2. Germination with promycelium differs only by the circumstance that the hypha developed from the germ-tube has a very limited growth, and hence it does not immediately develope into a mycelium, but produces conidia (Rust-and Brand-Fungi). This promycelium must only be regarded as an advanced development of a conidiophore or basidium.

3. The yeast-formation of conidia consists in the production of outgrowths, very much constricted at their bases, from one or more places. Each of the conidia formed in this manner may again germinate in the same way. When sufficient nourishment is present, a branched chain of such conidia is formed, and these are finally detached from one another. Yeast-like buddings from the conidia are produced in various Fungi, e.g. Ascoidea, Protomyces, Ustilagineæ, Ascomycetes, Tremellaceæ, etc. In the Ustilagineæ these conidia are an important element in the development. The budding conidia of Exobasidium forms a “mould” on the nutritive solution. The yeast-like conidia are not to be confounded with the “Mucor-yeast” (comp. Mucoraceæ). For Saccharomyces see Appendix to the Fungi, page [176].

In a compound spore (i.e. when a mass of spores are associated together) each spore germinates on its own account. There are sometimes, however, certain among them which do not germinate, but yield their contents to those which do.

The length of time for which conidia can retain their power of germination is shortest (being only a few weeks) in those having thin walls and containing a large supply of water (Peronosporaceæ, Uredinaceæ). In many spores a resting period is absolutely necessary before they are able to germinate (resting spores). It has been observed in some spores and conidia, that the faculty of germinating may be preserved for several years if the conditions necessary for germination remain absent (Ustilagineæ, Eurotium, Penicillium).

The optimum, minimum and maximum temperatures required for the germination of the spores has been decided in the case of a good many Fungi. A large portion of the most common Fungi have their optimum at 20°C., minimum at 1–2°C, maximum at 40°C. In the case of pathogenic Fungi the optimum is adapted to the temperature of the blood. Fungi living in manure, whose spores are often adapted to germinate in the alimentary canals of warm-blooded animals, have an optimum corresponding to the temperature of these animals, but with a little margin.
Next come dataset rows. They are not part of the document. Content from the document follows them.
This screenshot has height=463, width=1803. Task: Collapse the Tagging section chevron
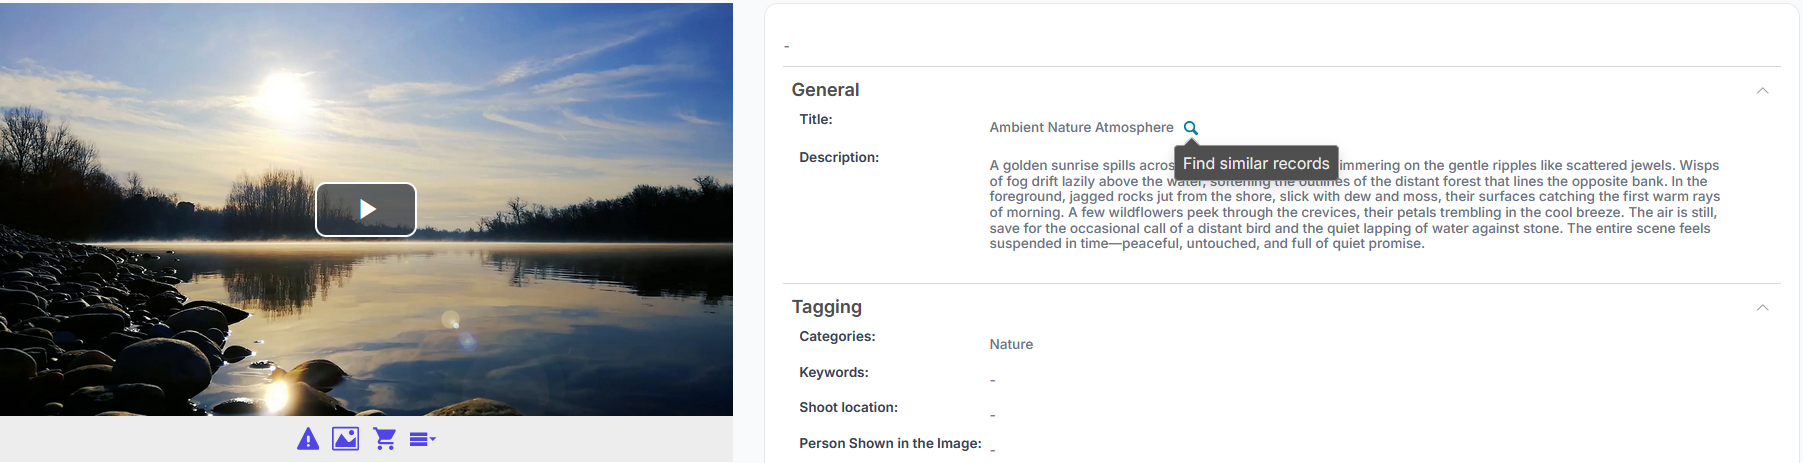(x=1762, y=308)
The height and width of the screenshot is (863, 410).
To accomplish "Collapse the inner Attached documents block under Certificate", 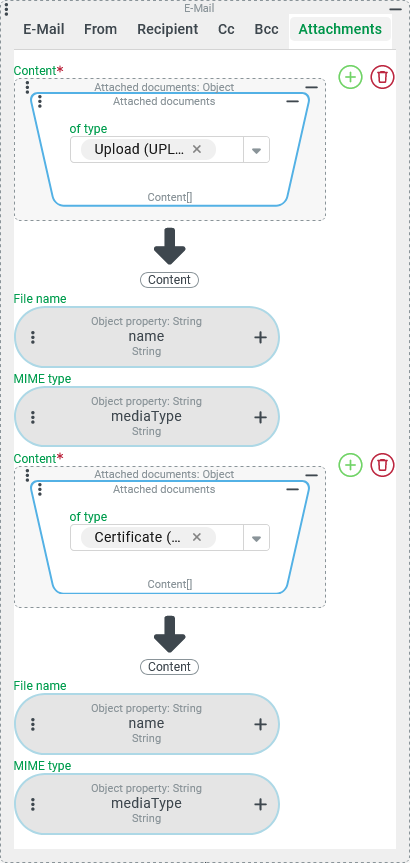I will pos(293,489).
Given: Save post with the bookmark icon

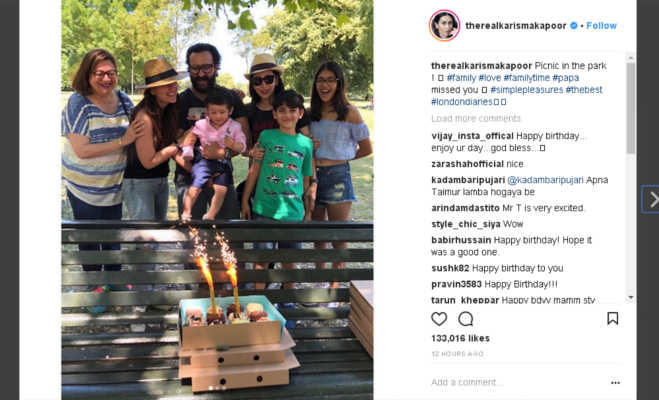Looking at the screenshot, I should pyautogui.click(x=612, y=318).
Systematic Division.—The lowest class of the Fungi is that of the Phycomycetes, which have an unicellular mycelium, sexual and asexual reproduction, and have doubtless sprung from sporangia-bearing, lower Green Algæ. From the Phycomycetes (and certainly from the Zygomycetes) spring two well defined branches, each with numerous distinct species; to the one branch belong the Hemiasci and the Ascomycetes, to the other the Hemibasidii and the BASIDIOMYCETES. Ascomycetes and Basidiomycetes may be united under the title of Mycomycetes or Higher Fungi. The Hemiasci and the Hemibasidii constitute the class of Mesomycetes. The Hemiasci are an intermediate form between Zygomycetes and Ascomycetes; the Hemibasidii a similar group between the Zygomycetes and Basidiomycetes. Mesomycetes and Mycomycetes have only asexual reproduction; sexual reproduction is wanting. Their mycelium is multicellular.